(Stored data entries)
------------------------------------------------------------------------
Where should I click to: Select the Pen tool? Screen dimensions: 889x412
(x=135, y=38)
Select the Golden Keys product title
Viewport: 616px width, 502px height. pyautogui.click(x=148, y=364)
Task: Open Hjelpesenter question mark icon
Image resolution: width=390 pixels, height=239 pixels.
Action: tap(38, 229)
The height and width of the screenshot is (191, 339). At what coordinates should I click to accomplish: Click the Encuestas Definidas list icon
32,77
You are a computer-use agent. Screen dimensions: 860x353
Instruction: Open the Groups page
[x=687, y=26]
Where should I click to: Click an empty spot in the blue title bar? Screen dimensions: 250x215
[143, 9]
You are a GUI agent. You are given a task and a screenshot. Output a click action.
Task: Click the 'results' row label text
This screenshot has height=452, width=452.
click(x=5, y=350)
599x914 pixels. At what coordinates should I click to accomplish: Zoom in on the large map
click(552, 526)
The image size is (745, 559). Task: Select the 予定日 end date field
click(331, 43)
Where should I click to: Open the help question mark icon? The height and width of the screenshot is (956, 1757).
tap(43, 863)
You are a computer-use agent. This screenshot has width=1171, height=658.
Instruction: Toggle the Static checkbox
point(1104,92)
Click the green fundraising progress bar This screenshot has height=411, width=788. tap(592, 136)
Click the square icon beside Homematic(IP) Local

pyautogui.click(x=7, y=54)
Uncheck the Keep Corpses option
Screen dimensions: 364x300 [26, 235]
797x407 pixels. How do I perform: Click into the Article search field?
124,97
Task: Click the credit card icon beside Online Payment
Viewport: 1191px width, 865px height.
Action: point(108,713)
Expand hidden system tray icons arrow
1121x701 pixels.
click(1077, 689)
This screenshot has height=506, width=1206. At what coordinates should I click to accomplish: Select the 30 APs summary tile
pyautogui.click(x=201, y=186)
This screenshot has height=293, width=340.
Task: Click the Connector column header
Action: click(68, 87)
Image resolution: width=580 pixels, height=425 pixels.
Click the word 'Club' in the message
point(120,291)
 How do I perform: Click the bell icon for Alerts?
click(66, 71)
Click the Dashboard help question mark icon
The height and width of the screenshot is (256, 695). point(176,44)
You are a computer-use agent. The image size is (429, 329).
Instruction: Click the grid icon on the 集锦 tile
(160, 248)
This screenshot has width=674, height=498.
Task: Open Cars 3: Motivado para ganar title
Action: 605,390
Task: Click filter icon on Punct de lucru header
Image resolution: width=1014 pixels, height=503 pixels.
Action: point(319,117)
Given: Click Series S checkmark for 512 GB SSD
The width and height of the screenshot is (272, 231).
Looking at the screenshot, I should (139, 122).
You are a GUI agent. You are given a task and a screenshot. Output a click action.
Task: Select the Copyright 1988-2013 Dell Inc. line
------------------------------------------------------------------------
◆ How to complete this task
Every entry is to be restated exactly, with no line dropped.

◆ Answer to this task
Where should I click to: Select the Pen tool? Screen dimensions: 889x412
(x=135, y=38)
Select the Golden Keys product title
Viewport: 616px width, 502px height. pyautogui.click(x=148, y=364)
Task: Open Hjelpesenter question mark icon
Image resolution: width=390 pixels, height=239 pixels.
Action: tap(38, 229)
The height and width of the screenshot is (191, 339). At what coordinates should I click to accomplish: Click the Encuestas Definidas list icon
32,77
You are a computer-use agent. Screen dimensions: 860x353
Instruction: Open the Groups page
[x=687, y=26]
Where should I click to: Click an empty spot in the blue title bar? Screen dimensions: 250x215
[143, 9]
You are a GUI agent. You are given a task and a screenshot. Output a click action.
Task: Click the 'results' row label text
This screenshot has height=452, width=452.
click(x=5, y=350)
599x914 pixels. At what coordinates should I click to accomplish: Zoom in on the large map
click(552, 526)
The image size is (745, 559). Task: Select the 予定日 end date field
click(331, 43)
Where should I click to: Open the help question mark icon? The height and width of the screenshot is (956, 1757).
tap(43, 863)
You are a computer-use agent. This screenshot has width=1171, height=658.
Instruction: Toggle the Static checkbox
point(1104,92)
Click the green fundraising progress bar This screenshot has height=411, width=788. tap(592, 136)
Click the square icon beside Homematic(IP) Local

pyautogui.click(x=7, y=54)
Uncheck the Keep Corpses option
Screen dimensions: 364x300 [26, 235]
797x407 pixels. How do I perform: Click into the Article search field?
124,97
Task: Click the credit card icon beside Online Payment
Viewport: 1191px width, 865px height.
Action: point(108,713)
Expand hidden system tray icons arrow
1121x701 pixels.
click(1077, 689)
This screenshot has height=506, width=1206. At what coordinates should I click to accomplish: Select the 30 APs summary tile
pyautogui.click(x=201, y=186)
This screenshot has height=293, width=340.
Task: Click the Connector column header
Action: click(68, 87)
Image resolution: width=580 pixels, height=425 pixels.
Click the word 'Club' in the message
point(120,291)
 How do I perform: Click the bell icon for Alerts?
click(66, 71)
Click the Dashboard help question mark icon
The height and width of the screenshot is (256, 695). point(176,44)
You are a computer-use agent. The image size is (429, 329).
Instruction: Click the grid icon on the 集锦 tile
(160, 248)
This screenshot has width=674, height=498.
Task: Open Cars 3: Motivado para ganar title
Action: 605,390
Task: Click filter icon on Punct de lucru header
Image resolution: width=1014 pixels, height=503 pixels.
Action: point(319,117)
Given: Click Series S checkmark for 512 GB SSD
The width and height of the screenshot is (272, 231).
Looking at the screenshot, I should (139, 122).
You are a GUI agent. You are given a task and a screenshot. Output a click action.
Task: Select the Copyright 1988-2013 Dell Inc. line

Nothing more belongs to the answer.